Record extracts:
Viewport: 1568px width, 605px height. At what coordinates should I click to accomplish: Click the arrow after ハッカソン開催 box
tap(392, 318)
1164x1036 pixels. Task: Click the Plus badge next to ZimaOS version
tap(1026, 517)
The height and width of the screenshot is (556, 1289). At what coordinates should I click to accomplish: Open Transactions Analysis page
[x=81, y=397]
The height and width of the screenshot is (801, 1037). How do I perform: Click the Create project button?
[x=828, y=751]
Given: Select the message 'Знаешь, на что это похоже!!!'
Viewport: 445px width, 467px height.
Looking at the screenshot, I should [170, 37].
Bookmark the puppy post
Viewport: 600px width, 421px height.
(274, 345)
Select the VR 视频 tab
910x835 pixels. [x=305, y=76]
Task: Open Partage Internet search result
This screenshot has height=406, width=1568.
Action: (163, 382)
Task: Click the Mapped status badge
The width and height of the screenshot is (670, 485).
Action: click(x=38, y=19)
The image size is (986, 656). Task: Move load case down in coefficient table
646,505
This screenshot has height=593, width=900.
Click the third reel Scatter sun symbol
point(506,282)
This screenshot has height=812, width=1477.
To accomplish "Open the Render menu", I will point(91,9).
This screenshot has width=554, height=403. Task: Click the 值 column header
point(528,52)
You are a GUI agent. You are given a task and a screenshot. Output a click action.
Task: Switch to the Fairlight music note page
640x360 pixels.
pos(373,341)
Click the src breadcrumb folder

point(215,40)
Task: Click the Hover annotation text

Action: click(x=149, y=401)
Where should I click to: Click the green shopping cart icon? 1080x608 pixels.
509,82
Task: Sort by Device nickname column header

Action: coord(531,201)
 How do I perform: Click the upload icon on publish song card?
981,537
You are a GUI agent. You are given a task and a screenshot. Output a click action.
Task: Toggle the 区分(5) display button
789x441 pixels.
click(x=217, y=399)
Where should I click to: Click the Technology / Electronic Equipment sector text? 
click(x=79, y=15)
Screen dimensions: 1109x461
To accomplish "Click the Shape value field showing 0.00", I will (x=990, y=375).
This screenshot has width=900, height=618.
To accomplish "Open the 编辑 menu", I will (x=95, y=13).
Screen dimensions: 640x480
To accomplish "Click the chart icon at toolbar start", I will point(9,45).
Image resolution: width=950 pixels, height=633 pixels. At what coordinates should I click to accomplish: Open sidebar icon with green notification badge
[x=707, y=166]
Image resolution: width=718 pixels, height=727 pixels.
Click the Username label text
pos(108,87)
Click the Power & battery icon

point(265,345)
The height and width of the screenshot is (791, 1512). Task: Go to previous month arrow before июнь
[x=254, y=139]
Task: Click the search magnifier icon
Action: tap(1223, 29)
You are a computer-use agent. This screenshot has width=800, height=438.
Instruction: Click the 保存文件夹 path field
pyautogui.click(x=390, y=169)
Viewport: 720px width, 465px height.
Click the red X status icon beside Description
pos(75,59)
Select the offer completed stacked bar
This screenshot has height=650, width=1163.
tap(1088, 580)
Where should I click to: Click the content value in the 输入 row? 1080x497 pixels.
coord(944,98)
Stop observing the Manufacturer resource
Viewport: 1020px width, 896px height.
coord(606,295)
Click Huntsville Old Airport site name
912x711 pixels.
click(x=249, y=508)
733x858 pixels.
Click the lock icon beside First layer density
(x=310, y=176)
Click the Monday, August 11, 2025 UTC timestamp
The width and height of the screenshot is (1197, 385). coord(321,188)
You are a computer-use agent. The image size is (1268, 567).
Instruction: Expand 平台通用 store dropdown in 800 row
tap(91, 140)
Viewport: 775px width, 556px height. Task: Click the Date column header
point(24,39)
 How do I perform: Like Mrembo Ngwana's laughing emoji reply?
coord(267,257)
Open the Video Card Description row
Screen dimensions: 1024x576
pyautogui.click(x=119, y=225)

Task instructions: Would you write out the data exactly as it reads?

Problem solution:
Viewport: 1568px width, 605px height. At what coordinates should I click to accomplish: Click the arrow after ハッカソン開催 box
tap(392, 318)
1164x1036 pixels. Task: Click the Plus badge next to ZimaOS version
tap(1026, 517)
The height and width of the screenshot is (556, 1289). At what coordinates should I click to accomplish: Open Transactions Analysis page
[x=81, y=397]
The height and width of the screenshot is (801, 1037). How do I perform: Click the Create project button?
[x=828, y=751]
Given: Select the message 'Знаешь, на что это похоже!!!'
Viewport: 445px width, 467px height.
Looking at the screenshot, I should [170, 37].
Bookmark the puppy post
Viewport: 600px width, 421px height.
(274, 345)
Select the VR 视频 tab
910x835 pixels. [x=305, y=76]
Task: Open Partage Internet search result
This screenshot has height=406, width=1568.
Action: (163, 382)
Task: Click the Mapped status badge
The width and height of the screenshot is (670, 485).
Action: click(x=38, y=19)
The image size is (986, 656). Task: Move load case down in coefficient table
646,505
This screenshot has height=593, width=900.
Click the third reel Scatter sun symbol
point(506,282)
This screenshot has height=812, width=1477.
To accomplish "Open the Render menu", I will point(91,9).
This screenshot has width=554, height=403. Task: Click the 值 column header
point(528,52)
You are a GUI agent. You are given a task and a screenshot. Output a click action.
Task: Switch to the Fairlight music note page
640x360 pixels.
pos(373,341)
Click the src breadcrumb folder

point(215,40)
Task: Click the Hover annotation text

Action: click(x=149, y=401)
Where should I click to: Click the green shopping cart icon? 1080x608 pixels.
509,82
Task: Sort by Device nickname column header

Action: coord(531,201)
 How do I perform: Click the upload icon on publish song card?
981,537
You are a GUI agent. You are given a task and a screenshot. Output a click action.
Task: Toggle the 区分(5) display button
789x441 pixels.
click(x=217, y=399)
Where should I click to: Click the Technology / Electronic Equipment sector text? 
click(x=79, y=15)
Screen dimensions: 1109x461
To accomplish "Click the Shape value field showing 0.00", I will (x=990, y=375).
This screenshot has width=900, height=618.
To accomplish "Open the 编辑 menu", I will (x=95, y=13).
Screen dimensions: 640x480
To accomplish "Click the chart icon at toolbar start", I will point(9,45).
Image resolution: width=950 pixels, height=633 pixels. At what coordinates should I click to accomplish: Open sidebar icon with green notification badge
[x=707, y=166]
Image resolution: width=718 pixels, height=727 pixels.
Click the Username label text
pos(108,87)
Click the Power & battery icon

point(265,345)
The height and width of the screenshot is (791, 1512). Task: Go to previous month arrow before июнь
[x=254, y=139]
Task: Click the search magnifier icon
Action: tap(1223, 29)
You are a computer-use agent. This screenshot has width=800, height=438.
Instruction: Click the 保存文件夹 path field
pyautogui.click(x=390, y=169)
Viewport: 720px width, 465px height.
Click the red X status icon beside Description
pos(75,59)
Select the offer completed stacked bar
This screenshot has height=650, width=1163.
tap(1088, 580)
Where should I click to: Click the content value in the 输入 row? 1080x497 pixels.
coord(944,98)
Stop observing the Manufacturer resource
Viewport: 1020px width, 896px height.
coord(606,295)
Click Huntsville Old Airport site name
912x711 pixels.
click(x=249, y=508)
733x858 pixels.
Click the lock icon beside First layer density
(x=310, y=176)
Click the Monday, August 11, 2025 UTC timestamp
The width and height of the screenshot is (1197, 385). coord(321,188)
You are a computer-use agent. The image size is (1268, 567).
Instruction: Expand 平台通用 store dropdown in 800 row
tap(91, 140)
Viewport: 775px width, 556px height. Task: Click the Date column header
point(24,39)
 How do I perform: Like Mrembo Ngwana's laughing emoji reply?
coord(267,257)
Open the Video Card Description row
Screen dimensions: 1024x576
pyautogui.click(x=119, y=225)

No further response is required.